Restate word for word the lines in the listing below, starting at the line containing "Select the blue 112.000 price label" and ending at the line containing "Click the block", both included; leave out the rest.

- _RECORDS FOR THE EXERCISE_
Content starts
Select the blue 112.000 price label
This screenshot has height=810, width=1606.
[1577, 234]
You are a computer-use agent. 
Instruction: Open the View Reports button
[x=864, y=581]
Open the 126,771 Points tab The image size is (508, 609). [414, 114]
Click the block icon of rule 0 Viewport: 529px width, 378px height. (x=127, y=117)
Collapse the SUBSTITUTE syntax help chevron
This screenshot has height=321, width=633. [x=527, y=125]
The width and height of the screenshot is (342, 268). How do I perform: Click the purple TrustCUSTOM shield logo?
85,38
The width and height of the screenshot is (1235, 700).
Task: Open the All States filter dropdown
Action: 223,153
Content ends
Content starts
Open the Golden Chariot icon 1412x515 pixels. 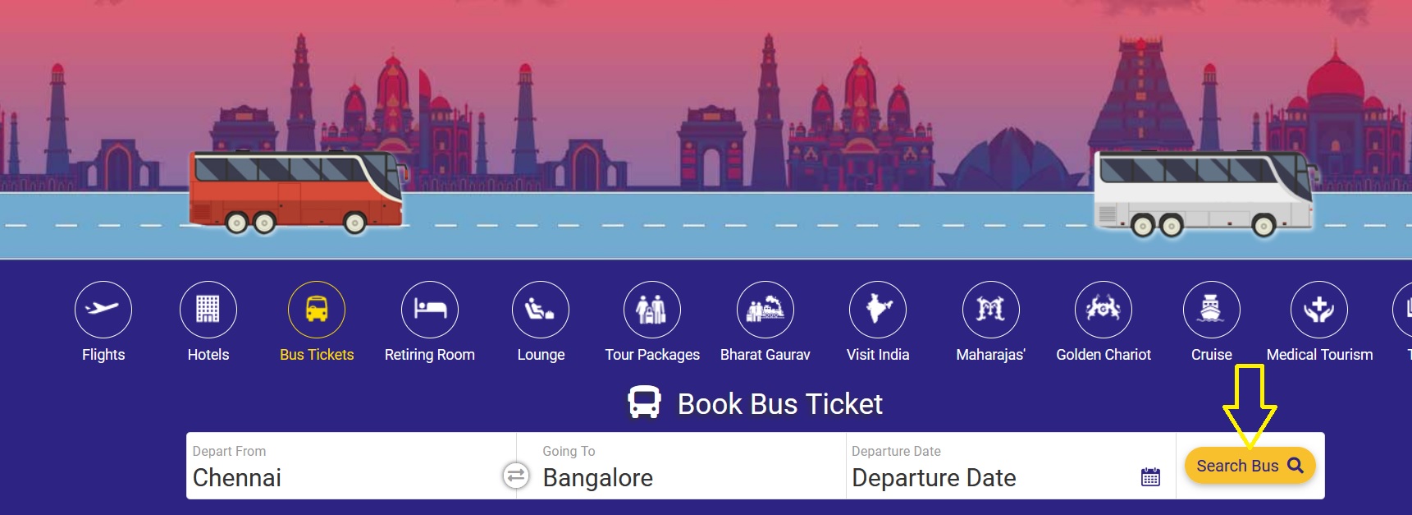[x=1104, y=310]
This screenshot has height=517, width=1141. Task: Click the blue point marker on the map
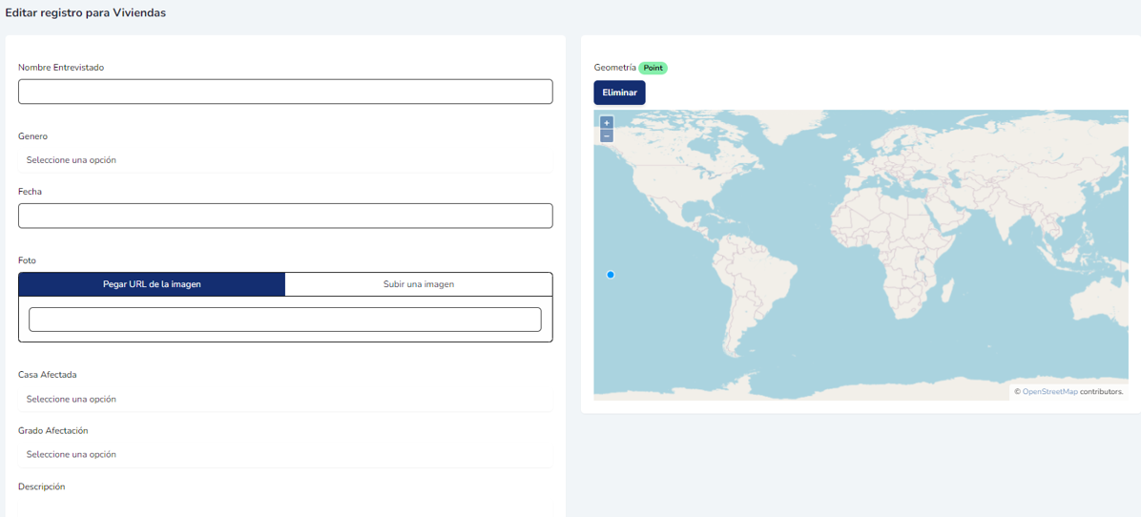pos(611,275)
Content ends
Content starts
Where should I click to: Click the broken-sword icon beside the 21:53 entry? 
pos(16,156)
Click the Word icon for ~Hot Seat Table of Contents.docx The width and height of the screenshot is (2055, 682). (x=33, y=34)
Content ends
- _TASK RESULT_
Select the blue 112.000 price label
This screenshot has height=810, width=1606.
[1577, 234]
You are a computer-use agent. 
Instruction: Open the View Reports button
[x=864, y=581]
Open the 126,771 Points tab The image size is (508, 609). [414, 114]
Click the block icon of rule 0 Viewport: 529px width, 378px height. (x=127, y=117)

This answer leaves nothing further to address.